Um dos mais notáveis exemplos da técnica é a recriação de uma esfinge de 530 a.C., com penas douradas e asas vermelhas e azuis, que faz parte do acervo do museu e agora pode ser admirada em todo o seu brilho original na mostra que ganhou o nome de Chroma — cor em grego. Também encantam os visitantes a frisa de guerra do chamado Sarcófago de Alexandre, do fim do século IV a.C., na qual 22 pigmentos identificados tingem de amarelo, vermelho e azul as vestimentas ornamentadas e até o interior dos escudos dos soldados persas, em contraposição ao nu idealizado dos macedônios, e os traços de tom dourado no entalhe de uma ânfora de 480 a.C., parte do acervo do Met.
Brinkmann espera que os principais museus do mundo sigam o exemplo e façam “escavações” em suas coleções para identificar as cores originais das obras e, assim, mudar o conceito estabelecido pelos estudiosos da arte ao longo do tempo, que fez da brancura um sinônimo de beleza. A ideia começou a ser cultivada no século XIV, quando os artistas do Renascimento criaram esculturas espetaculares sem uma gota de cor, já que eram inspiradas em obras antigas desgastadas pelo tempo. Na época, quando novas escavações desenterravam alguma estátua colorida, preservada do sol e da chuva, sua origem era invariavelmente atribuída a civilizações menos desenvolvidas. No século XVIII, Johann Winckelmann, o papa da história da arte, atribuiu uma estátua da deusa Ártemis com cabelo ruivo e sandálias vermelhas aos etruscos. Para ele,“quanto mais branco o corpo, mais bonito ele é”.

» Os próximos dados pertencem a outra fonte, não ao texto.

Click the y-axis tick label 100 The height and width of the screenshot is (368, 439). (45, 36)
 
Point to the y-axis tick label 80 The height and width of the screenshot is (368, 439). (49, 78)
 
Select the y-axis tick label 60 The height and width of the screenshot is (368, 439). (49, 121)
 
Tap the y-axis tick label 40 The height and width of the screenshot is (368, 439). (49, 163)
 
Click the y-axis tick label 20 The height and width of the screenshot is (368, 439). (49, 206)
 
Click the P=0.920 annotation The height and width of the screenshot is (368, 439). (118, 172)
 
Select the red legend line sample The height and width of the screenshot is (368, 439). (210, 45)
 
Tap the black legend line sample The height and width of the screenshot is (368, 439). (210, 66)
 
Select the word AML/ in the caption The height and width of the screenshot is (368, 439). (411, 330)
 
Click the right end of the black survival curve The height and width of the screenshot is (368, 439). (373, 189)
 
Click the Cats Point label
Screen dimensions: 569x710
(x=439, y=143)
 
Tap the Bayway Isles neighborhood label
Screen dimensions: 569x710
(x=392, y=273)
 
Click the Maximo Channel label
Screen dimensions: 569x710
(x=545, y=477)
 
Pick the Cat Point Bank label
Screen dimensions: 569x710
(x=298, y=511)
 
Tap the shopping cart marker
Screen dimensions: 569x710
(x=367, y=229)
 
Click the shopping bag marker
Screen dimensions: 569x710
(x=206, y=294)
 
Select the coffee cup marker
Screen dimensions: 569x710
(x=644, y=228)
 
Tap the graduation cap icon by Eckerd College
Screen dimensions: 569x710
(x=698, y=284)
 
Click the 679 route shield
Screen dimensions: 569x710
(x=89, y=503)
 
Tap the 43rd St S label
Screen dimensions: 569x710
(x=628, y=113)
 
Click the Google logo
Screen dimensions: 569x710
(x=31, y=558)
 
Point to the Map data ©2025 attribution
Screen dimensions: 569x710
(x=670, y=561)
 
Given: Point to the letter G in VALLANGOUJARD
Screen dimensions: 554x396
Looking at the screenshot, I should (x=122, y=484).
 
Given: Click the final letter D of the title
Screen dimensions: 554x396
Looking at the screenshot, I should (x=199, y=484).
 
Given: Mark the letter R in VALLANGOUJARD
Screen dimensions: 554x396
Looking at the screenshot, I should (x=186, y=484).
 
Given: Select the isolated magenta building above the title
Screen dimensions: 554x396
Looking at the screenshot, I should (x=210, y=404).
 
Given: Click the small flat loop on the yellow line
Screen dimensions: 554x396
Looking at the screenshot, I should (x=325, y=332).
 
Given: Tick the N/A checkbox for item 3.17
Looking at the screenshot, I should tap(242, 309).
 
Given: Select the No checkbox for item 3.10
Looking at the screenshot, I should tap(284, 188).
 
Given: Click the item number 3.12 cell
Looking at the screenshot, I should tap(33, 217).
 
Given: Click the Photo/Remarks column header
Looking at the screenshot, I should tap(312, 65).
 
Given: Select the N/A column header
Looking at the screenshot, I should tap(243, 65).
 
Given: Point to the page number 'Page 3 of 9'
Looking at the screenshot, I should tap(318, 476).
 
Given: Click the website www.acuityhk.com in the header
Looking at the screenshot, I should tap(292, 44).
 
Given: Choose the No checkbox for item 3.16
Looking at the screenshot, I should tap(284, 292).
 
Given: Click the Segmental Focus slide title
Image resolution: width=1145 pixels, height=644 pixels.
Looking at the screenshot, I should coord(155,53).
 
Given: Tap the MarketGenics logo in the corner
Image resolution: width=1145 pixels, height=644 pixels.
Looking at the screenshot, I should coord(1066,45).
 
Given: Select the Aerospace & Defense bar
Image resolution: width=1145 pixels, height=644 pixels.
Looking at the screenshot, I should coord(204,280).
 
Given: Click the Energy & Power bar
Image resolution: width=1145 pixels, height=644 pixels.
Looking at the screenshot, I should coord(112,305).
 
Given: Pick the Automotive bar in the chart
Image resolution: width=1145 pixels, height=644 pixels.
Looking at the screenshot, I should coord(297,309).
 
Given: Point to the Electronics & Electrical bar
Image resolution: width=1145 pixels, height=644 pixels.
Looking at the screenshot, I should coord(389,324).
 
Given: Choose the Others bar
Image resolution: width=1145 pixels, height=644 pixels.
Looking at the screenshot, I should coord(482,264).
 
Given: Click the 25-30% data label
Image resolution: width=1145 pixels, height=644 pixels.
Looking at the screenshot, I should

A discussão estética ganhou contornos sociais e políticos, com o inevitável componente de preconceito. Em Teoria das Cores, o poeta e dramaturgo alemão Johann Wolfgang von Goethe (1749-1832) escreveu que “nações selvagens, indivíduos sem instrução e crianças têm uma grande predileção por cores vivas”, geralmente evitadas por “pessoas refinadas”. O fascismo e o nazismo do século XX resgataram o perfil apolíneo como padrão estético para defender a supremacia do homem branco. “Na Itália de Mussolini e na Alemanha de Hitler, artistas reinterpretaram o passado a fim de fabricar artificialmente um patrimônio superior da civilização europeia”, explica o historiador da arte Felipe Martinez, do Masp.
A rejeição da contaminação pelas cores nas obras-primas da Antiguidade segue forte e presente no mundo das artes e a exposição do Met tem o declarado propósito de sacudir os argumentos dos céticos que, ainda hoje, questionam por que gregos e romanos passariam meses trabalhando com cinzel e martelo sobre um material tão belo quanto o mármore para, depois, cobri-lo com tinta. Ou ainda de rebater a crítica recorrente de que o trabalho do casal Brinkmann é kitsch, por causa dos tons vibrantes. “Fica cada vez mais impossível rejeitar que, na Grécia, a cor tinha associações poéticas positivas”, afirma David Batchelor, autor do livro Cromofobia. A sociedade contemporânea tem muito a aprender, se começar a enxergar o mundo com as cores do passado.